Exercise:
In the entries below, find the line with "Task: Click the back arrow next to Ustawienia" and the line with "Task: Click the chain"; copy them and every line between them exactly, but not the pictures.

Provided data:
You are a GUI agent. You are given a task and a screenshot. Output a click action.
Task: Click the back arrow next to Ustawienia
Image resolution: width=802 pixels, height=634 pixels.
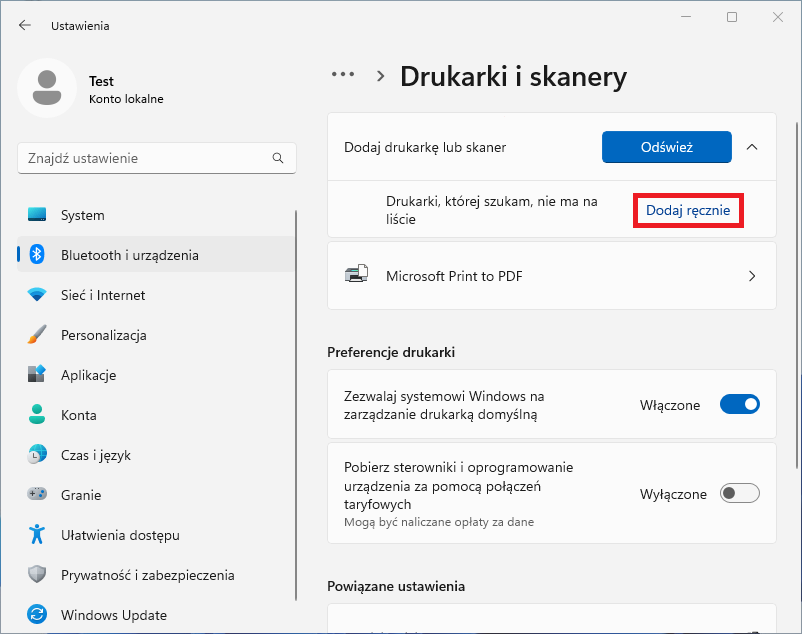25,26
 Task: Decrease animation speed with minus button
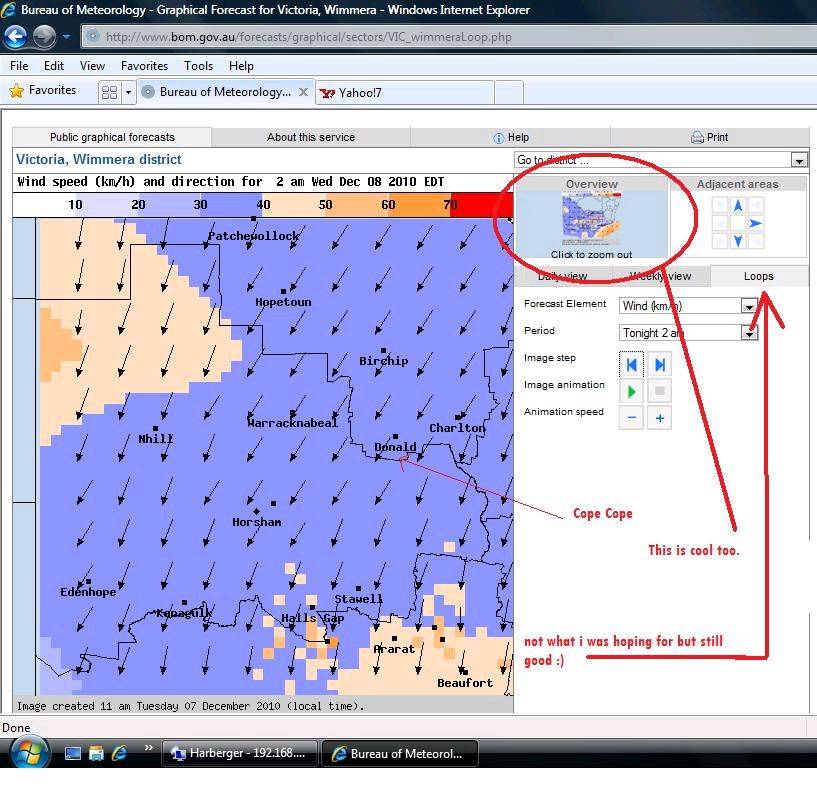click(x=631, y=418)
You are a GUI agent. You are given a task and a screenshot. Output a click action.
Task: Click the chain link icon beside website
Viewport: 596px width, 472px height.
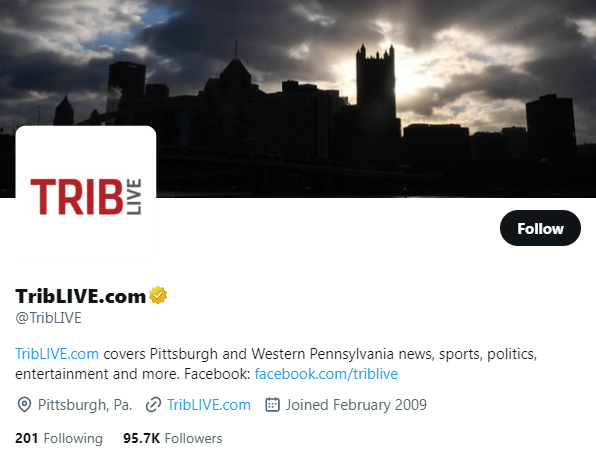[x=153, y=405]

Response for this exercise:
Task: Click the back arrow next to Ustawienia
Image resolution: width=802 pixels, height=634 pixels.
25,26
 Task: Decrease animation speed with minus button
click(x=631, y=418)
You are a GUI agent. You are given a task and a screenshot. Output a click action.
Task: Click the chain link icon beside website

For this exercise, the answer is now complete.